■ EXERCISE REQUIREMENTS ■
Please print all of the entries, matching them exactly.

◇ ◇ ◇

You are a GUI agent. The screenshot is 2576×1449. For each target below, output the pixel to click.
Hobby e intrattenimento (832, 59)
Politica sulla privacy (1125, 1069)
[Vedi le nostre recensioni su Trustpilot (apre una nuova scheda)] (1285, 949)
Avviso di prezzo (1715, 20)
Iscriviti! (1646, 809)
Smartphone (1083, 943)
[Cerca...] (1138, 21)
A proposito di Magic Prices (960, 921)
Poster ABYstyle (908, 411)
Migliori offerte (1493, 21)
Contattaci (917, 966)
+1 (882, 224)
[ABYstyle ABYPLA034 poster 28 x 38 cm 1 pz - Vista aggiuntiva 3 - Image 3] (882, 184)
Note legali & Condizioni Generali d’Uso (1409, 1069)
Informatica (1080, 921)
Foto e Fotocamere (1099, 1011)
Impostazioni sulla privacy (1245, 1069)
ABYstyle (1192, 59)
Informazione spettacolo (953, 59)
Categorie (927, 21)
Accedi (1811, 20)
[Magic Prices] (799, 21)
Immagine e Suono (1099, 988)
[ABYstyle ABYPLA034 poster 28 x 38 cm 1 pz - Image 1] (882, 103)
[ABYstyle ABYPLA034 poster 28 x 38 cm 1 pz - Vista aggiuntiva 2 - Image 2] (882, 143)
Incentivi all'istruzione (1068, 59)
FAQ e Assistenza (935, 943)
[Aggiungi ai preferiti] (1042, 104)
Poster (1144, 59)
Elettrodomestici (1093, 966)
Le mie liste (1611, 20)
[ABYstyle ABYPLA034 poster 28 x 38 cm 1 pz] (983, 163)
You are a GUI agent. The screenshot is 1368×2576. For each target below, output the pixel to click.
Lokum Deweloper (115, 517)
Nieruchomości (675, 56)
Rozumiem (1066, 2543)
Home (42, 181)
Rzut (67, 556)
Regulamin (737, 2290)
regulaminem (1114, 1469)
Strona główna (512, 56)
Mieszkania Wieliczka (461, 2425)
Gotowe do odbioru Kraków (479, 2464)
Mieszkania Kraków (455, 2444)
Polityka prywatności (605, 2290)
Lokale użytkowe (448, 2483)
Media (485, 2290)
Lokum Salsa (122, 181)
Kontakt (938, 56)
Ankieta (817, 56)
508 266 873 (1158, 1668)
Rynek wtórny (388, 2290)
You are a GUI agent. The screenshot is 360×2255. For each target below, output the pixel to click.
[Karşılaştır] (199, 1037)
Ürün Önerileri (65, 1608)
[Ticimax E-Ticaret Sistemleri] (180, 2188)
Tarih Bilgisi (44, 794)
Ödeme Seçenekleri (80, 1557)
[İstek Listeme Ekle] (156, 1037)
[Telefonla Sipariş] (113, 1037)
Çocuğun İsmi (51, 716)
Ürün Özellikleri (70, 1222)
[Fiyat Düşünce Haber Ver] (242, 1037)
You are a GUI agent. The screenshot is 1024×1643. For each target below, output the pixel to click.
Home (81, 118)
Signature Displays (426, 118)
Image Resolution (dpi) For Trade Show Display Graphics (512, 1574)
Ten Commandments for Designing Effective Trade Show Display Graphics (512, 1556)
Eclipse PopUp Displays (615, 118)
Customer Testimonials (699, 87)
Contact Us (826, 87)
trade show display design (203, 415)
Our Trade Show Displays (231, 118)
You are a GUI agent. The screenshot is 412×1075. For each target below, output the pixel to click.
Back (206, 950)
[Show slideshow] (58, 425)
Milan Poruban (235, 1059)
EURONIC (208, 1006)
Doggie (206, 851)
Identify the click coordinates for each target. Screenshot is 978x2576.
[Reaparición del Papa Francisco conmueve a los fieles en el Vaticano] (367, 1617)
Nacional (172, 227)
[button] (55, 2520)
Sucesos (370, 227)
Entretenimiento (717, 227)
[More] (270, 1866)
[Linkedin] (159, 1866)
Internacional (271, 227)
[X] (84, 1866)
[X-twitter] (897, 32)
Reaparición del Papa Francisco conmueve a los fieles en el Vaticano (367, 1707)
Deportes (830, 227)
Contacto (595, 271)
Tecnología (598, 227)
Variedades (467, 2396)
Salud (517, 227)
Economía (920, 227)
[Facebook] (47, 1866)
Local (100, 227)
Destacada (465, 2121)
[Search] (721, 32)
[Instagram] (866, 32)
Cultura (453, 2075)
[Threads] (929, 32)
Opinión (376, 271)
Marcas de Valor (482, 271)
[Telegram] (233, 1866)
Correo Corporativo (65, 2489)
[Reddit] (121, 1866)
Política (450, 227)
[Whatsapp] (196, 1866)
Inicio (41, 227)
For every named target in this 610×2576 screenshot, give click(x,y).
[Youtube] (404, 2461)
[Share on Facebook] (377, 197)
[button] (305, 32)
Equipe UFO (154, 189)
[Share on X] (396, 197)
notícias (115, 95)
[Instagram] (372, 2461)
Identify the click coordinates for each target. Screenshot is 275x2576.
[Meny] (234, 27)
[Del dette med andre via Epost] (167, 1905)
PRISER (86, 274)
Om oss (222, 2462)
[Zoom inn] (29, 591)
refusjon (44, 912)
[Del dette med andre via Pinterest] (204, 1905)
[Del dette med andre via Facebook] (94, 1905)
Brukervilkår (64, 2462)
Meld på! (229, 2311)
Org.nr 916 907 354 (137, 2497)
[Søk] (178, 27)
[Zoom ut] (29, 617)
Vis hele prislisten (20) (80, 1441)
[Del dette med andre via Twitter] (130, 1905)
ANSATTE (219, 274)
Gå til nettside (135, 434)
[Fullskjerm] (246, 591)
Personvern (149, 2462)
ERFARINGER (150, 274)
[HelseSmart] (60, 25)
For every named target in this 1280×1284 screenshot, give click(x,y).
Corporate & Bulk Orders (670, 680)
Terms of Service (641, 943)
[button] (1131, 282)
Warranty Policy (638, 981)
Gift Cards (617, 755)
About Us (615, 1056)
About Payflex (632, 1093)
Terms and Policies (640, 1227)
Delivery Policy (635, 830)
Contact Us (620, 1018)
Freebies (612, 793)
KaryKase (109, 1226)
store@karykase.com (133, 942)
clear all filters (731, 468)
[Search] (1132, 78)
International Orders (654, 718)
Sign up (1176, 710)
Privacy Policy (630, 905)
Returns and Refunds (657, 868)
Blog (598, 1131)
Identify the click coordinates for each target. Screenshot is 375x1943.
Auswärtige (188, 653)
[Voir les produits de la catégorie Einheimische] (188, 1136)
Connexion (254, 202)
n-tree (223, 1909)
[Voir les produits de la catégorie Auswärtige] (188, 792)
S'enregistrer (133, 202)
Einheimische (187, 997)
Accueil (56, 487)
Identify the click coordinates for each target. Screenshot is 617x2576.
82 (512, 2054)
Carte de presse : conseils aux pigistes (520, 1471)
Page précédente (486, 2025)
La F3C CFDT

◇ ◇ ◇

■ OUTPUT OF THE TASK ■
You are a GUI agent. The screenshot is 2576×1449. For each target below, output the pixel to click.
Hobby e intrattenimento (832, 59)
Politica sulla privacy (1125, 1069)
[Vedi le nostre recensioni su Trustpilot (apre una nuova scheda)] (1285, 949)
Avviso di prezzo (1715, 20)
Iscriviti! (1646, 809)
Smartphone (1083, 943)
[Cerca...] (1138, 21)
A proposito di Magic Prices (960, 921)
Poster ABYstyle (908, 411)
Migliori offerte (1493, 21)
Contattaci (917, 966)
+1 (882, 224)
[ABYstyle ABYPLA034 poster 28 x 38 cm 1 pz - Vista aggiuntiva 3 - Image 3] (882, 184)
Note legali & Condizioni Generali d’Uso (1409, 1069)
Informatica (1080, 921)
Foto e Fotocamere (1099, 1011)
Impostazioni sulla privacy (1245, 1069)
ABYstyle (1192, 59)
Informazione spettacolo (953, 59)
Categorie (927, 21)
Accedi (1811, 20)
[Magic Prices] (799, 21)
Immagine e Suono (1099, 988)
[ABYstyle ABYPLA034 poster 28 x 38 cm 1 pz - Image 1] (882, 103)
[ABYstyle ABYPLA034 poster 28 x 38 cm 1 pz - Vista aggiuntiva 2 - Image 2] (882, 143)
Incentivi all'istruzione (1068, 59)
FAQ e Assistenza (935, 943)
[Aggiungi ai preferiti] (1042, 104)
Poster (1144, 59)
Elettrodomestici (1093, 966)
Le mie liste (1611, 20)
[ABYstyle ABYPLA034 poster 28 x 38 cm 1 pz] (983, 163)
You are a GUI agent. The screenshot is 1368×2576. For each target below, output the pixel to click.
Lokum Deweloper (115, 517)
Nieruchomości (675, 56)
Rozumiem (1066, 2543)
Home (42, 181)
Rzut (67, 556)
Regulamin (737, 2290)
regulaminem (1114, 1469)
Strona główna (512, 56)
Mieszkania Wieliczka (461, 2425)
Gotowe do odbioru Kraków (479, 2464)
Mieszkania Kraków (455, 2444)
Polityka prywatności (605, 2290)
Lokale użytkowe (448, 2483)
Media (485, 2290)
Lokum Salsa (122, 181)
Kontakt (938, 56)
Ankieta (817, 56)
508 266 873 (1158, 1668)
Rynek wtórny (388, 2290)
You are a GUI agent. The screenshot is 360×2255. For each target below, output the pixel to click.
[Karşılaştır] (199, 1037)
Ürün Önerileri (65, 1608)
[Ticimax E-Ticaret Sistemleri] (180, 2188)
Tarih Bilgisi (44, 794)
Ödeme Seçenekleri (80, 1557)
[İstek Listeme Ekle] (156, 1037)
[Telefonla Sipariş] (113, 1037)
Çocuğun İsmi (51, 716)
Ürün Özellikleri (70, 1222)
[Fiyat Düşünce Haber Ver] (242, 1037)
You are a GUI agent. The screenshot is 1024×1643. For each target below, output the pixel to click.
Home (81, 118)
Signature Displays (426, 118)
Image Resolution (dpi) For Trade Show Display Graphics (512, 1574)
Ten Commandments for Designing Effective Trade Show Display Graphics (512, 1556)
Eclipse PopUp Displays (615, 118)
Customer Testimonials (699, 87)
Contact Us (826, 87)
trade show display design (203, 415)
Our Trade Show Displays (231, 118)
You are a GUI agent. The screenshot is 412×1075. For each target below, output the pixel to click.
Back (206, 950)
[Show slideshow] (58, 425)
Milan Poruban (235, 1059)
EURONIC (208, 1006)
Doggie (206, 851)
Identify the click coordinates for each target. Screenshot is 978x2576.
[Reaparición del Papa Francisco conmueve a los fieles en el Vaticano] (367, 1617)
Nacional (172, 227)
[button] (55, 2520)
Sucesos (370, 227)
Entretenimiento (717, 227)
[More] (270, 1866)
[Linkedin] (159, 1866)
Internacional (271, 227)
[X] (84, 1866)
[X-twitter] (897, 32)
Reaparición del Papa Francisco conmueve a los fieles en el Vaticano (367, 1707)
Deportes (830, 227)
Contacto (595, 271)
Tecnología (598, 227)
Variedades (467, 2396)
Salud (517, 227)
Economía (920, 227)
[Facebook] (47, 1866)
Local (100, 227)
Destacada (465, 2121)
[Search] (721, 32)
[Instagram] (866, 32)
Cultura (453, 2075)
[Threads] (929, 32)
Opinión (376, 271)
Marcas de Valor (482, 271)
[Telegram] (233, 1866)
Correo Corporativo (65, 2489)
[Reddit] (121, 1866)
Política (450, 227)
[Whatsapp] (196, 1866)
Inicio (41, 227)
For every named target in this 610×2576 screenshot, give click(x,y).
[Youtube] (404, 2461)
[Share on Facebook] (377, 197)
[button] (305, 32)
Equipe UFO (154, 189)
[Share on X] (396, 197)
notícias (115, 95)
[Instagram] (372, 2461)
Identify the click coordinates for each target. Screenshot is 275x2576.
[Meny] (234, 27)
[Del dette med andre via Epost] (167, 1905)
PRISER (86, 274)
Om oss (222, 2462)
[Zoom inn] (29, 591)
refusjon (44, 912)
[Del dette med andre via Pinterest] (204, 1905)
[Del dette med andre via Facebook] (94, 1905)
Brukervilkår (64, 2462)
Meld på! (229, 2311)
Org.nr 916 907 354 (137, 2497)
[Søk] (178, 27)
[Zoom ut] (29, 617)
Vis hele prislisten (20) (80, 1441)
[Del dette med andre via Twitter] (130, 1905)
ANSATTE (219, 274)
Gå til nettside (135, 434)
[Fullskjerm] (246, 591)
Personvern (149, 2462)
ERFARINGER (150, 274)
[HelseSmart] (60, 25)
For every named target in this 1280×1284 screenshot, give click(x,y).
Corporate & Bulk Orders (670, 680)
Terms of Service (641, 943)
[button] (1131, 282)
Warranty Policy (638, 981)
Gift Cards (617, 755)
About Us (615, 1056)
About Payflex (632, 1093)
Terms and Policies (640, 1227)
Delivery Policy (635, 830)
Contact Us (620, 1018)
Freebies (612, 793)
KaryKase (109, 1226)
store@karykase.com (133, 942)
clear all filters (731, 468)
[Search] (1132, 78)
International Orders (654, 718)
Sign up (1176, 710)
Privacy Policy (630, 905)
Returns and Refunds (657, 868)
Blog (598, 1131)
Identify the click coordinates for each target. Screenshot is 375x1943.
Auswärtige (188, 653)
[Voir les produits de la catégorie Einheimische] (188, 1136)
Connexion (254, 202)
n-tree (223, 1909)
[Voir les produits de la catégorie Auswärtige] (188, 792)
S'enregistrer (133, 202)
Einheimische (187, 997)
Accueil (56, 487)
Identify the click coordinates for each target. Screenshot is 617x2576.
82 (512, 2054)
Carte de presse : conseils aux pigistes (520, 1471)
Page précédente (486, 2025)
La F3C CFDT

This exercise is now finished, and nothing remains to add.